Comparison between the simulated and the experimental trench after the \(94\,s\) etch procedure and polymer removal. We are able to accurately reproduce CDs within \(5\,\%\) of the experimental results. Micrography reprinted with permission from [12]. Copyright 2021, American Vacuum Society

Figure 5 shows the 3D half-trench mirrored several times to build an array of trenches. The expected symmetry with regard to the trench length is evident, showing that our flux and topography models can be reliably used in 3D structures.
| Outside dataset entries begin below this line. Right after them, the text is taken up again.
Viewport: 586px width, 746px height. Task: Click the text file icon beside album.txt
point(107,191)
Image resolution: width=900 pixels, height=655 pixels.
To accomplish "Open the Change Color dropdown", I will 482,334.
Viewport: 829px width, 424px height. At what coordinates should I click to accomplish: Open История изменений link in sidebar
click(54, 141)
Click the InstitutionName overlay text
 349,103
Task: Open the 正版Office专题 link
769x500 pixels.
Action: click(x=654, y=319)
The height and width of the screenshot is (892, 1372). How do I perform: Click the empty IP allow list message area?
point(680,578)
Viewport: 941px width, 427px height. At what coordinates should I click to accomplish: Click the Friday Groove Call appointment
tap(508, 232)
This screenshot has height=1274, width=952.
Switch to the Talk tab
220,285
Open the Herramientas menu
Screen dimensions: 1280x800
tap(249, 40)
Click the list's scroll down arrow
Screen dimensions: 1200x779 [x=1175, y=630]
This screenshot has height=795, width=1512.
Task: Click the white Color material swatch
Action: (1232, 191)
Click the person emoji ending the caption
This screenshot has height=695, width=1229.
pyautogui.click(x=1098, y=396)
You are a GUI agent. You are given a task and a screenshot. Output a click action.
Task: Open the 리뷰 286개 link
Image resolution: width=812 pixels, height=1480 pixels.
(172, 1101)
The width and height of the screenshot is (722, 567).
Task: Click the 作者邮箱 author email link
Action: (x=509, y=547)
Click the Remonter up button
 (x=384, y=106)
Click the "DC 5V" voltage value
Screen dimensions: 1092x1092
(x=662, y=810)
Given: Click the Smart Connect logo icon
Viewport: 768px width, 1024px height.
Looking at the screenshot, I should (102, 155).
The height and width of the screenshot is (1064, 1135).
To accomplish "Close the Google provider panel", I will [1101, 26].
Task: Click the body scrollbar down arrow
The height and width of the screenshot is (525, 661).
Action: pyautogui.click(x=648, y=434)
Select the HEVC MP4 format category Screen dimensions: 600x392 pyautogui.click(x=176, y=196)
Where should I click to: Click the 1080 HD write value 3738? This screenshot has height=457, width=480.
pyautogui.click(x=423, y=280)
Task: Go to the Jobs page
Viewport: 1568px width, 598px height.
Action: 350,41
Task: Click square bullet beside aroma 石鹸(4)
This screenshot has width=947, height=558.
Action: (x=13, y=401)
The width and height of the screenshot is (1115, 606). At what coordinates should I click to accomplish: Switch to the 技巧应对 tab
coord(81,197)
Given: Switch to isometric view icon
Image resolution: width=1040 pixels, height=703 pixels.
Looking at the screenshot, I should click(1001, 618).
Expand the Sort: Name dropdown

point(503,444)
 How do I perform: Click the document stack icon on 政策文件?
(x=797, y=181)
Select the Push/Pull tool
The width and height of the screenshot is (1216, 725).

We can thus show the capability of our methodology to reproduce large 3D structures based on physical simulations which can serve as an input for extensive TCAD process/device simulation workflows.

Fig. 5

3D array of trenches built by mirroring the final profile and by stripping the polymer layer highlights that our methodology can be used to generate full 3D structures based on physical simulations for subsequent TCAD process/device simulations

4 Conclusion

We present a 3D, TCAD-compatible, phenomenological, feature-scale plasma etching modeling methodology and apply it to a recently developed, highly selective, etch experiment [12]. We show the methodology flexibility by successfully including the novel \(\textrm{Ru}\) hardmask into the ICP etch of \(\mathrm {SiO_2}\) by \(\mathrm {CF_4/C_4F_8}\). Comparing our results to experimental data, we show that the etch rates and CDs are accurately reproduced. The developed methodology can be used to generate realistic topographies for 3D process-aware TCAD device simulation workflows.